SUPPLIED TEXT:
== == ==

Hi @mattdeitke , Could you please help me? T-T

mattdeitke commented 2 years ago

Hey @pioneer-innovation,

good question! It looks like the API updated and I wasn't aware of this. Looking into it now :)

pioneer-innovation commented 2 years ago

Thank you！I am looking forward to use procthor once this question is done. That is a fantastic embodied AI platform !

mattdeitke commented 2 years ago

I'm going to update the documentation with this.

Basically there was a change to how the instance masks are rendered, such that the bounding box is only generated when it's requested, and not every time. This is done to speed up the FPS when using instance segmentation, since most users don't often utilize all the bounding boxes when instance segmentation is on.

Here's what I've found:

You can get the list of objects that have a 2D bounding box in the current frame with:

list(event.instance_detections2D.instance_masks.keys())

this returns something like:

['Cabinet|+00.95|+02.16|-02.38',
 'StoveBurner|+01.08|+00.92|-01.50',
 'Cabinet|+00.95|+02.16|-00.76',
 'StandardWallSize|1|0|2',
 'Cabinet|+00.95|+02.44|-01.78',
 'StoveBurner|+00.84|+00.92|-01.10',
 'StoveBurner|+00.84|+00.92|-01.50',
 'StoveBurner|+01.08|+00.92|-01.10',
 'StandardCounterHeightWidth|0.98|0|0.18',
 'StandardUpperCabinetHeightWidth|1.28|0|0.18',
 'StandardWallTileHeight1|1.3|0|0.18',
 'StoveBase1|0.997|0|-1.302',
 'StoveTopGas|-1.503001|0|-1.06545',
 'Pan|+00.85|+00.95|-01.08',
 'SaltShaker|+01.19|+00.90|-01.80',
 'Microwave|+01.04|+01.68|-01.30',
 'Cup|+01.08|+00.90|-00.77',
 'StoveKnob|+00.67|+00.90|-01.24',
 'StoveKnob|+00.67|+00.90|-01.09',
 'StoveKnob|+00.67|+00.90|-01.52',
 'StoveKnob|+00.67|+00.90|-01.37',
 'CoffeeMachine|+00.89|+00.90|-02.13',
 'PepperShaker|+01.09|+00.90|-01.82',
 'Spatula|+01.10|+00.91|-00.63',
 'PaperTowelRoll|+01.22|+01.01|-00.52',
 'CounterTop|+00.93|+00.95|-02.05',
 'CounterTop|+00.93|+00.95|-00.21']

then indexing into the instance_detections2D with any of these object IDs, we get something like:

event.instance_detections2D["Cabinet|+00.95|+02.16|-02.38"]

which returns

(237, 0, 299, 141)

corresponding to the [Upper Left x, Upper Left y, Lower Right x, Lower Right y] bound of the image, which can be plotted as follows:

Here is a link to a Colab notebook to reproduce: https://colab.research.google.com/drive/1Matvn6yqDdBld3MEv_hSFP67f6aN1dR7?usp=sharing

Hope that helps, let me know if you have any other questions :)

pioneer-innovation commented 2 years ago

Thank you ! It works now !

pioneer-innovation commented 2 years ago

By the way, it can not work in the ProcTHOR. The keys are wrong, but the boxes are correct. I clearly followed your code.

list(event.instance_detections2D.instance_masks.keys())

== == ==

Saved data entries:
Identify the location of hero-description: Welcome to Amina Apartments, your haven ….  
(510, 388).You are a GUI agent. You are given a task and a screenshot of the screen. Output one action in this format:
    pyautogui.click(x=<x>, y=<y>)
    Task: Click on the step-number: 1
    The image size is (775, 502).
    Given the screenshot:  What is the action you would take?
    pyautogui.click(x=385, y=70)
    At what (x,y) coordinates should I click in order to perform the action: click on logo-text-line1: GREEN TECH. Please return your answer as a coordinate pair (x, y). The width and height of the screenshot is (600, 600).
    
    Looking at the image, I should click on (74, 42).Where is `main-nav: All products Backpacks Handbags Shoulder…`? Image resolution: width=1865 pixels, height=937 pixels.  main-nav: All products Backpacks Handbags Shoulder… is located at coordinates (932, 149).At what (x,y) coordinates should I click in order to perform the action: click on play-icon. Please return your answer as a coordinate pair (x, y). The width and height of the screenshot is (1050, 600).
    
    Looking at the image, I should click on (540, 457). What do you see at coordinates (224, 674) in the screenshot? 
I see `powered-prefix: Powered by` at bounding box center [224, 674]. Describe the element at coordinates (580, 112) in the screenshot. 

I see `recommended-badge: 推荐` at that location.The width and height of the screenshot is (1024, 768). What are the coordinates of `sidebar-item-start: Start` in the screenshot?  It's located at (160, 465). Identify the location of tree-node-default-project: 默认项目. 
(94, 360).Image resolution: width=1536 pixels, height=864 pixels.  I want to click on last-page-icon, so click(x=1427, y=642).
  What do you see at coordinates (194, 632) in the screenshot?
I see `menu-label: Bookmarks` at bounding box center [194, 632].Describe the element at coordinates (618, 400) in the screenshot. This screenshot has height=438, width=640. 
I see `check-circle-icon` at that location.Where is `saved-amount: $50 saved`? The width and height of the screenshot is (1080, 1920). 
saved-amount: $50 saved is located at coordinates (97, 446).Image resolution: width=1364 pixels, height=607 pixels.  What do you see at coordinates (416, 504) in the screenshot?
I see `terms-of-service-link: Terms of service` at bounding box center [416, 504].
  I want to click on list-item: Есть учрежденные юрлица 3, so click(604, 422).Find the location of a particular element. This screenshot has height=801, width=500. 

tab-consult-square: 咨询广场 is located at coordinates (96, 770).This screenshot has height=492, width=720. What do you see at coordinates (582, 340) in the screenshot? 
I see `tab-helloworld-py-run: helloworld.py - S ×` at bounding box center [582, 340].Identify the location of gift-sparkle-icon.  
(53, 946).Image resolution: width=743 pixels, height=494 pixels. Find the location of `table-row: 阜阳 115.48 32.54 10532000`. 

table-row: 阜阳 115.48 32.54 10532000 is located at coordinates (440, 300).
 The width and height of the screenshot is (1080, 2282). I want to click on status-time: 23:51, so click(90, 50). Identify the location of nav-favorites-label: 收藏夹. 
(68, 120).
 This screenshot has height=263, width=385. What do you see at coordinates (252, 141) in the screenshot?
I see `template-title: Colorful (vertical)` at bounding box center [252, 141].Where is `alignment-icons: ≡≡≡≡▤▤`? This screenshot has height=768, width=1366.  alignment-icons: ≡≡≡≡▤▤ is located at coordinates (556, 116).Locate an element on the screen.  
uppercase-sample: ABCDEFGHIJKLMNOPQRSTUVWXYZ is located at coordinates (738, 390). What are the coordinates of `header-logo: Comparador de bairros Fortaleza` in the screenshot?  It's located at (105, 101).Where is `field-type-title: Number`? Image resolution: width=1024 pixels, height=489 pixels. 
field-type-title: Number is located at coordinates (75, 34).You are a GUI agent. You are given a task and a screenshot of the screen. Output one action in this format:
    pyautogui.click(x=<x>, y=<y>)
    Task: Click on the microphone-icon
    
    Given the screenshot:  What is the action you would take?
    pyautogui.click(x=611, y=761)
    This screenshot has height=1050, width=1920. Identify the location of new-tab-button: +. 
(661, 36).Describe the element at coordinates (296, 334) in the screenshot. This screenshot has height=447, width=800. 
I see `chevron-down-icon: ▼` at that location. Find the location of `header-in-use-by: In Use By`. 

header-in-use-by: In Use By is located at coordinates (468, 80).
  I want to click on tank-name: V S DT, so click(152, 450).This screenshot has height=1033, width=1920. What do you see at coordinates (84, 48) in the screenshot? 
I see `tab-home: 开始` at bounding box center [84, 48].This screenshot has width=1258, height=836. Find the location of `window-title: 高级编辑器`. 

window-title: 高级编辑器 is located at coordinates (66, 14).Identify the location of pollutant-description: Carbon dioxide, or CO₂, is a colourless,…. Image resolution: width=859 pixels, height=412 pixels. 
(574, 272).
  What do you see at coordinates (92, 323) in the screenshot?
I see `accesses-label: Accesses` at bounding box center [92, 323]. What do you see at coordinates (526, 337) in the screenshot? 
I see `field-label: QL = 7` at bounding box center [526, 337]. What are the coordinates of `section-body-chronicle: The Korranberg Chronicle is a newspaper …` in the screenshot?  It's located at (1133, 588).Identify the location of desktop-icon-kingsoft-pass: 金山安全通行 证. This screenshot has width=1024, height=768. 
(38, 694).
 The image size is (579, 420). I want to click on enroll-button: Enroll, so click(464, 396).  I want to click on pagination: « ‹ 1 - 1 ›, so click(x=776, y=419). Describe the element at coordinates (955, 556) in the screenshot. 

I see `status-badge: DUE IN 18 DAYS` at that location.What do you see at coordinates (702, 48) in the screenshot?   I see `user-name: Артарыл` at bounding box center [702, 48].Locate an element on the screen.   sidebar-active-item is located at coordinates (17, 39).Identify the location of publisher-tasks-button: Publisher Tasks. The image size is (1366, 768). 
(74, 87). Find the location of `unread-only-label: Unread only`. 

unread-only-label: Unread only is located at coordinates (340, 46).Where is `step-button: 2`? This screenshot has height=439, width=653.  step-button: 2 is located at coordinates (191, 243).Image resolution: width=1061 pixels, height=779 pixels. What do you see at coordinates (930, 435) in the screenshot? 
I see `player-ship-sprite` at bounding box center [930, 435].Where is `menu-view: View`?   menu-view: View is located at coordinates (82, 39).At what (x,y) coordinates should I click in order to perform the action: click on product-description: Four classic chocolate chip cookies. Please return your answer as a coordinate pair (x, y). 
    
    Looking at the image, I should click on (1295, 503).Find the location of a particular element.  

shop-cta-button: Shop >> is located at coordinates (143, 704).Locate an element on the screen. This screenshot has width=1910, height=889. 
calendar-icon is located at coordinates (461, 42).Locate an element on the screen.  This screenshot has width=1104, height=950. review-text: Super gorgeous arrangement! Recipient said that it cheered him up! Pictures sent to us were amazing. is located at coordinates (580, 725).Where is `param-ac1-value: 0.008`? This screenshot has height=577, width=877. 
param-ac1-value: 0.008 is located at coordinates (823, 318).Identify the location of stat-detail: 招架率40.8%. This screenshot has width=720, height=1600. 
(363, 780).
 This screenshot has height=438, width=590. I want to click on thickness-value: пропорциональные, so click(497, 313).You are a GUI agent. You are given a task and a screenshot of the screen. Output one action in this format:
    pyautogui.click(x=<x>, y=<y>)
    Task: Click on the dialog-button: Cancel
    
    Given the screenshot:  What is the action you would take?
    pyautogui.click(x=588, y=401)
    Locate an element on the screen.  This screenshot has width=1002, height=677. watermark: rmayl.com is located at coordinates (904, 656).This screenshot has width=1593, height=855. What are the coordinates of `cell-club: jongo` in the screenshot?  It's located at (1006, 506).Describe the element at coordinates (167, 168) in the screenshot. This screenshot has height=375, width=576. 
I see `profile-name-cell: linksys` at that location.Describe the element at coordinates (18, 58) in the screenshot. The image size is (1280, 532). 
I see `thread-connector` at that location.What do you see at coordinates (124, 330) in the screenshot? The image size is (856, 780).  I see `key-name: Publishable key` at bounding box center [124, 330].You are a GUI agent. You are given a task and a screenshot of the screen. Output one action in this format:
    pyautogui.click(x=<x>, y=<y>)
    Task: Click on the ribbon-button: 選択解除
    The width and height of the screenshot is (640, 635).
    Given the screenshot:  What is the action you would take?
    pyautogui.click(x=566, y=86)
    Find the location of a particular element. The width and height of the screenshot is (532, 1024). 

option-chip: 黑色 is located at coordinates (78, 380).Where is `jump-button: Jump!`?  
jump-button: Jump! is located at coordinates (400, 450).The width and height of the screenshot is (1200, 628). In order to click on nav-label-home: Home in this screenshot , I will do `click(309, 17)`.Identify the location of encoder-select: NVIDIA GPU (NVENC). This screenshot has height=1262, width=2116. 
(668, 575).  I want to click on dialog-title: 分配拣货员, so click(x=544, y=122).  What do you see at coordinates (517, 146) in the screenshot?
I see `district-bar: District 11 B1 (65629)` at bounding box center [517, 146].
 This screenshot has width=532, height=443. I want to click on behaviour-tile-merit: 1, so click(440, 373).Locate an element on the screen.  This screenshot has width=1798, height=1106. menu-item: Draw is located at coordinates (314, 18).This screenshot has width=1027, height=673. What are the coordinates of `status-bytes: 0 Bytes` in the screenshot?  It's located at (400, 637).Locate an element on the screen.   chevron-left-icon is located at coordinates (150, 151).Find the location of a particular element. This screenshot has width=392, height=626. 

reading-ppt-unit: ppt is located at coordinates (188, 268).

== == ==

TASKS:
1. Decide whether each statement agrees with the bounding-box thread, answering yes or no for each and quoting the words of the thread that settle it: (a) A bounding box is now generated only when it is requested. (b) The rendering change was made to make the bounding boxes more accurate. (c) In ProcTHOR, the keys came out right but the boxes were wrong.
2. Write out the stretch of the bounding-box thread from "good question! It" through "AI platform !".

COMPLETED EXERCISE:
1.
(a) Yes: "the bounding box is only generated when it's requested, and not every time"
(b) No: "This is done to speed up the FPS when using instance segmentation"
(c) No: "The keys are wrong, but the boxes are correct."

2.
good question! It looks like the API updated and I wasn't aware of this. Looking into it now :)

pioneer-innovation commented 2 years ago

Thank you！I am looking forward to use procthor once this question is done. That is a fantastic embodied AI platform !